# Records for this task:
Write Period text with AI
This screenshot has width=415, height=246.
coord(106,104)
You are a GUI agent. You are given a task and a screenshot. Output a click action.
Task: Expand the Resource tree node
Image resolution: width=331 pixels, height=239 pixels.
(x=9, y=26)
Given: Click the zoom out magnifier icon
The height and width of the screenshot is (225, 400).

--

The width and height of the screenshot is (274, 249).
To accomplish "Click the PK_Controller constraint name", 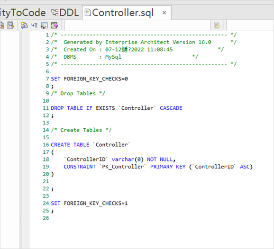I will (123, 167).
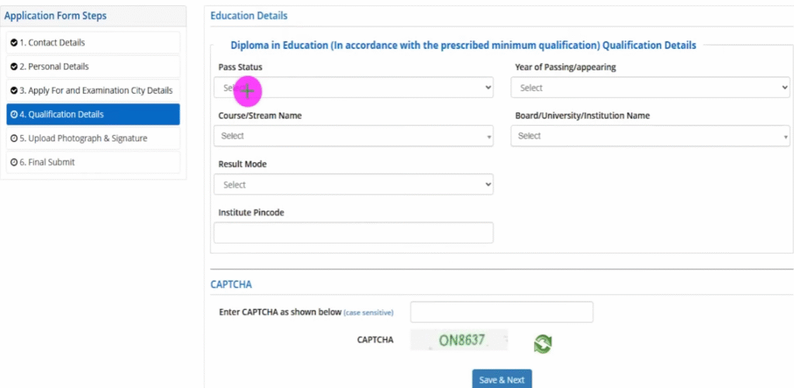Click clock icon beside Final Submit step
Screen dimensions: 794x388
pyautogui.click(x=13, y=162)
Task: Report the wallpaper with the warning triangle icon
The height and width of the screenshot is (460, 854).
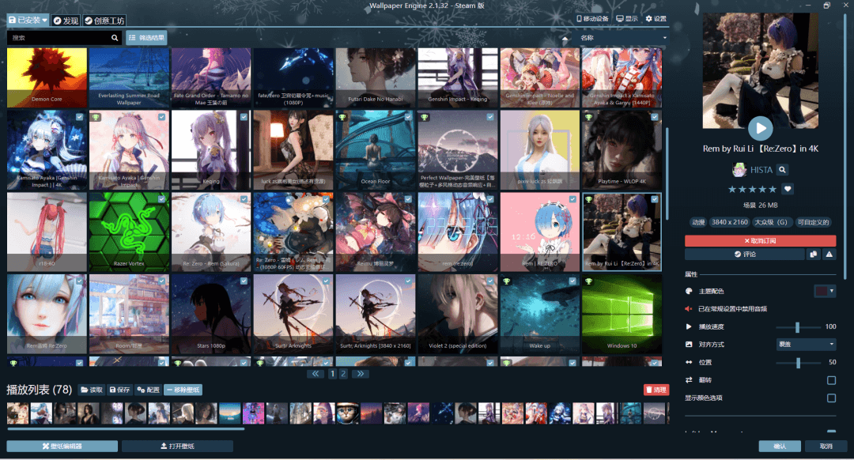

# The problem:
Please give back exactly the lines of the listing above that run from the one containing "You are a GUI" through the one containing "The height and width of the screenshot is (225, 400).", and only those.

# Output for this exercise:
You are a GUI agent. You are given a task and a screenshot. Output a click action.
Task: Expand the Resource tree node
Image resolution: width=331 pixels, height=239 pixels.
(x=9, y=26)
Given: Click the zoom out magnifier icon
The height and width of the screenshot is (225, 400).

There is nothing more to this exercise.